L’effervescence de l’action internationale a été tout à fait remarquable depuis l’intronisation
du concept de développement durable par le rapport Brundtland en 1987 : sommets et
rencontres dont récemment Monterrey, Johannesburg et Kyoto, actions multilatérales,
plusieurs protocoles dont Kyoto sur le changement climatique, etc. Ceux qui se laissent aller à
l’impatience en constatant la maigreur des résultats concrets oublient que 15 ans sont une
période très courte pour tirer les leçons opérationnelles d’une prise de conscience encore
partielle. On pourrait presque renverser la perspective et trouver remarquable que tant ait pu
être fait sur des sujets si nouveaux en si peu de temps. Les sommets internationaux,
notamment, se tont transformés : les décisions ne relèvent plus seulement de la vision et de la
détermination des gouvernants, mais répondent aussi à l’influence de nouveaux acteurs que
sont les sociétés civiles, les entreprises (très présentes par exemple à Johannesburg et au
sommet mondial de l’eau à Kyoto), et les « communautés épistémiques », groupements de
scientifiques dont le consensus en matière de diagnostic contribue à guider la réflexion et la
prise de décision. L’évolution du contexte perceptif et cognitif est dorénavant au cœur de la
contribution de sommets que l’on juge en général trop sur des conclusions officielles
insuffisamment offensives.
Le développement durable résulte de l’interaction féconde entre les comportements sociaux,
l’économie, et la consommation ou la préservation du capital naturel. Une stratégie de
développement durable consistera donc à gérer le compromis nécessaire entre ces trois pôles.

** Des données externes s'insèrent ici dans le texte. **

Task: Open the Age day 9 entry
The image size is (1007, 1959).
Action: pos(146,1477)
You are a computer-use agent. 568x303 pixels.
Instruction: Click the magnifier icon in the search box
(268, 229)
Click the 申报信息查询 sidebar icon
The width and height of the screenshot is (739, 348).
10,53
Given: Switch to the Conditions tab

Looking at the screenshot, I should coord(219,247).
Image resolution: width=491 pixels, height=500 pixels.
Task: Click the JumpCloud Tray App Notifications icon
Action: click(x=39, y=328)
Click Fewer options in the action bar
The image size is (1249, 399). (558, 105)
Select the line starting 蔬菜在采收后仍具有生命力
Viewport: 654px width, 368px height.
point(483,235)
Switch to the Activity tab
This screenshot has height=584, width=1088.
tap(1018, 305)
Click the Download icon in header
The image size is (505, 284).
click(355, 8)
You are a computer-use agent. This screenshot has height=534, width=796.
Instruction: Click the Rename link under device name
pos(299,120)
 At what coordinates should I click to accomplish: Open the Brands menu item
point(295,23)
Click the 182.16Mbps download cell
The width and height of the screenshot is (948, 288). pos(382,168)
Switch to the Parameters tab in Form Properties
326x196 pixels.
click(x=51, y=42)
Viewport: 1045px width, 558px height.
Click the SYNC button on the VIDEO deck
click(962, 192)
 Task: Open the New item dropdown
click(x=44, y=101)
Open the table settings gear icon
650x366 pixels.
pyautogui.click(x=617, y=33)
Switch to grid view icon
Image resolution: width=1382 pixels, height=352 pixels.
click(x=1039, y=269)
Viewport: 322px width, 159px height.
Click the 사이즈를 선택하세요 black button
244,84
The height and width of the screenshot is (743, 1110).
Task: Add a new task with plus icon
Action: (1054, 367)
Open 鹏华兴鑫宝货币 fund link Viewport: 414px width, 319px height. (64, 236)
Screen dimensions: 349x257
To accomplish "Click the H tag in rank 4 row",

Or, cette interaction sera gérée différemment suivant les cultures locales, l’héritage historique,
les institutions propres à chaque nation, la nature du progrès technique. La réalisation du
compromis nécessaire sera donc fondamentalement d’abord nationale, politique et
contingente. Dans la mesure où certains des enjeux sont internationaux ou globaux, il faut en
outre parvenir à établir un « compromis des compromis » pour définir les modalités de
l’action internationale pertinente, démarche évidemment doublement complexe. Il n’y a donc
pas une seule voie du développement durable.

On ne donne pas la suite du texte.